Criteria for selection included location, access, safety, availability of blueprints and accessibility to the engineer or architect of record. The buildings selected were a school cafeteria, a two-story classroom, a campus church, a four-story multipurpose educational building and a nine-story office building.

The team documented the structural damage using digital still images and video, voice recording and written observations. The team recorded the level, extent and pattern of damage within each structure, and surveyed them for key dimensions, because existing building plans were not always complete. This information was used to create graphical damage maps of each structure.

The UA team created computer-based structural models of the damaged buildings and estimated how the ground moved during the earthquake. These models and estimates were then used to create computer simulations that could determine building stability and inform revisions to building practices.

"We used information from multiple sources to build the computer simulations," Fleischman said, "including field measurements, structural plans, discussions with Haitian engineers and architects, the U.S. Geological Survey, and other researchers testing Haitian building materials."

Fleischman said a big challenge was estimating how the ground moved during the earthquake. "No seismographs were deployed in Haiti during the earthquake," he said.

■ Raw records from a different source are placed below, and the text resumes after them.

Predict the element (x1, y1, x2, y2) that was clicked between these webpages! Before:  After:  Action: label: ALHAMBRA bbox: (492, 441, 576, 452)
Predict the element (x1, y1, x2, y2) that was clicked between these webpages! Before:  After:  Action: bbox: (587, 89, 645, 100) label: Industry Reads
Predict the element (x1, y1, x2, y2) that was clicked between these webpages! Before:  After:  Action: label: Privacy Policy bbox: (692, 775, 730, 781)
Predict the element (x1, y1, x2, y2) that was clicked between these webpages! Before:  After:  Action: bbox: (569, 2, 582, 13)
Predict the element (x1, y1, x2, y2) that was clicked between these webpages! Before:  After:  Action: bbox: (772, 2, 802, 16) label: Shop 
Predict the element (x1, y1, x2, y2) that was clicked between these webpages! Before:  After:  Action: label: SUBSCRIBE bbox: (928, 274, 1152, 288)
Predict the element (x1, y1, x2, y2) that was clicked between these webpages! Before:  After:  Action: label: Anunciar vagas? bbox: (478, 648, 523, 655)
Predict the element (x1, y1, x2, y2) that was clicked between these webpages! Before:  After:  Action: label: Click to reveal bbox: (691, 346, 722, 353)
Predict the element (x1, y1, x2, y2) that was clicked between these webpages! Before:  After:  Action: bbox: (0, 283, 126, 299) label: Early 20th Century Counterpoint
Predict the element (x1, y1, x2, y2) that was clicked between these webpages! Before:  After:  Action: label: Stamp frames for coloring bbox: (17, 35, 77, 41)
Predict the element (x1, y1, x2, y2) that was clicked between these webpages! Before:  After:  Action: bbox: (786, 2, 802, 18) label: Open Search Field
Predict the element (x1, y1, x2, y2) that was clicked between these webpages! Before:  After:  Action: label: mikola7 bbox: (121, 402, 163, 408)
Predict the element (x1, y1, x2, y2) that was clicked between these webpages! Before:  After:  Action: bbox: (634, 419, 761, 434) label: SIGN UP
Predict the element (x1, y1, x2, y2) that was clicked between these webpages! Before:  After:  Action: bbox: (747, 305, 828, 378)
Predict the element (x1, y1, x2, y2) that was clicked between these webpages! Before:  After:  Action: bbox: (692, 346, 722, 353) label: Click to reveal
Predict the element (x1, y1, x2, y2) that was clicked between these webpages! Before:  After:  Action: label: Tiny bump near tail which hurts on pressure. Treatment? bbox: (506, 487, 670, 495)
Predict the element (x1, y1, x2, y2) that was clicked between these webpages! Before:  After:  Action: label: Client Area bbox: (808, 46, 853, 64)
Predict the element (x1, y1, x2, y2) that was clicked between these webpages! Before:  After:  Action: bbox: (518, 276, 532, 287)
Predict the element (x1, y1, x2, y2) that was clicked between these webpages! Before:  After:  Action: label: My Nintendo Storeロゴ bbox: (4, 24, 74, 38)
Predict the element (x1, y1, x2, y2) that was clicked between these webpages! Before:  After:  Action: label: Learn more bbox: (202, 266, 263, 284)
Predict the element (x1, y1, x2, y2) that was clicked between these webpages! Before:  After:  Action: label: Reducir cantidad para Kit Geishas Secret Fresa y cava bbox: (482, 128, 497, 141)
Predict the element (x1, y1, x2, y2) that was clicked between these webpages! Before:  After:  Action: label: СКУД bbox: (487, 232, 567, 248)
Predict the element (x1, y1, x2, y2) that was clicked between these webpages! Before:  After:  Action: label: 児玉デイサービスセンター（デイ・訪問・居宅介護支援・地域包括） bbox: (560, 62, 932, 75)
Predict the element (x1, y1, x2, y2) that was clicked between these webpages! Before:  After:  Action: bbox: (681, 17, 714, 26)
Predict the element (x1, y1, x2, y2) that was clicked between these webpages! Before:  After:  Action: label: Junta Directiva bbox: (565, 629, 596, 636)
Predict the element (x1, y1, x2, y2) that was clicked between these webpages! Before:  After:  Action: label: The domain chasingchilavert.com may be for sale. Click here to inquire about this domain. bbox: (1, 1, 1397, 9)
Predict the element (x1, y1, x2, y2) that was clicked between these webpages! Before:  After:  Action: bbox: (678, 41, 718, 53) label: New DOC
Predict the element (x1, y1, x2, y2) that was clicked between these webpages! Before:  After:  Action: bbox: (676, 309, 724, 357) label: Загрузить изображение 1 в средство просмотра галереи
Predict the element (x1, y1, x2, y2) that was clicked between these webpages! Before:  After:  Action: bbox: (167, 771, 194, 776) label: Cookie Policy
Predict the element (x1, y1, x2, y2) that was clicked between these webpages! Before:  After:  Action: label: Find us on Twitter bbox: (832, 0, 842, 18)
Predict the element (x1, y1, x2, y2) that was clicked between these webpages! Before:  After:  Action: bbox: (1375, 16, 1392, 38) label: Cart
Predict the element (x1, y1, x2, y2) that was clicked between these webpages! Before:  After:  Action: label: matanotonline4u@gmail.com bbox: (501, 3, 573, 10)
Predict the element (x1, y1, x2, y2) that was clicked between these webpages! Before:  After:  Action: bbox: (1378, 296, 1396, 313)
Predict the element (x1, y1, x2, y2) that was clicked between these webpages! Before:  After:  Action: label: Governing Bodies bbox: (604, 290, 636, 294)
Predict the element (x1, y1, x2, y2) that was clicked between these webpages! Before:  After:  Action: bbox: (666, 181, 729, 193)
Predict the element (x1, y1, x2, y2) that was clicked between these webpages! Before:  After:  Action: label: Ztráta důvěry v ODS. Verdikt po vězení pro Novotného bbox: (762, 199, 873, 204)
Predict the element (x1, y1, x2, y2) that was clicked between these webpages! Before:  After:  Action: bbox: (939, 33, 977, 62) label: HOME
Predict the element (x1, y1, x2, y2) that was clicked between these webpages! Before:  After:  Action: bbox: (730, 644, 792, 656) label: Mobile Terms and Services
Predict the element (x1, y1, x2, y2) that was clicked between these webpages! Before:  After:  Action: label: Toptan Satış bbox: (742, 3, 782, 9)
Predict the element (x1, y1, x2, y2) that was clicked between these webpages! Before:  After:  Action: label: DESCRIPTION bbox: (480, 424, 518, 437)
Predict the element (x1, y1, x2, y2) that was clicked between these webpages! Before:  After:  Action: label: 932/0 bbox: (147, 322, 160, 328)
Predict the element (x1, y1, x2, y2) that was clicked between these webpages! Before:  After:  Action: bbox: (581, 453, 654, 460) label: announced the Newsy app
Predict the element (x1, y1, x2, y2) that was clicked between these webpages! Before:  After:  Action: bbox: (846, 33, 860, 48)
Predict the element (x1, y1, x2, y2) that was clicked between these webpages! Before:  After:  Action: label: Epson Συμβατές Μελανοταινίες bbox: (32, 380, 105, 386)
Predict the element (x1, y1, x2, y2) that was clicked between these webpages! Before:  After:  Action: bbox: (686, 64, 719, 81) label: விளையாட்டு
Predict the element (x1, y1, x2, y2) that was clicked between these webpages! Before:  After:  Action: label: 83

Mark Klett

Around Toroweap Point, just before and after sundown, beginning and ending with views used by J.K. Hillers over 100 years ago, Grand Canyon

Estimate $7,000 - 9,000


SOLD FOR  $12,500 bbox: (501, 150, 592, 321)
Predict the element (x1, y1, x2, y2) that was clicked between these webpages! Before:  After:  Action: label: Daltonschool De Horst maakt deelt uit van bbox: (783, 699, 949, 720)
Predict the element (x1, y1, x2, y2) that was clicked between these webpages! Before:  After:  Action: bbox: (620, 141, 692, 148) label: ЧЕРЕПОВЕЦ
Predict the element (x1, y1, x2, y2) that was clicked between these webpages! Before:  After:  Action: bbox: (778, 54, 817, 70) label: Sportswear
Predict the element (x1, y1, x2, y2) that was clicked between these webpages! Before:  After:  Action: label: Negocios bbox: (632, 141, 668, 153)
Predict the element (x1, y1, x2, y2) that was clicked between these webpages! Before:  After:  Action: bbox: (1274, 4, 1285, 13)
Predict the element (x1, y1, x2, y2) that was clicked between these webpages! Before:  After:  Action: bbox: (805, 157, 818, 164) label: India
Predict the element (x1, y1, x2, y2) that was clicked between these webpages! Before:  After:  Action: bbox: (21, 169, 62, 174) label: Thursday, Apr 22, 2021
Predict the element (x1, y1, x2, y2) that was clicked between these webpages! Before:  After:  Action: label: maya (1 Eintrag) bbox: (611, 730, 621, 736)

For this step, the team used information from the U.S. Geological Survey to calibrate similar historical ground motions.

The research is currently in its second phase, in which the computer model used to predict seismic vulnerability before an earthquake is evaluated for how well it reproduces the observed damage from buildings in the Haiti earthquake.

A few months after the earthquake, Fleischman participated in an international workshop – given the tagline "After the Cameras Have Gone" – to determine what research was needed to address the post-earthquake situation in Haiti. Workshop participants included geologists, geotechnical engineers, structural engineers, environmental engineers, social and political scientists, economists, and information technology experts, all of whom are conducting NSF rapid response research.

Workshop participants recommended that research should be multidisciplinary and sensitive to the conditions and culture in Haiti, and should involve the Haitian people. In line with these recommendations, Fleischman is in discussions with several workshop participants on future research in Haiti. He is also working with the UA student chapter of Engineers Without Borders in the planning of a 2011 project in Haiti. Please contact EWB at ewb.arizona@gmail.com for information.

In addition to Fleischman, the Haiti travel team included UA doctoral student Giovanni Federico, and Rutherford & Chekene engineers Karl Telleen and Andreas Schellenberg. The NSF rapid response team also included Dichuan Zhang, who recently obtained his doctorate at UA and is currently a UA postdoctoral researcher, and Joseph R. Maffei, a principal at Rutherford & Chekene.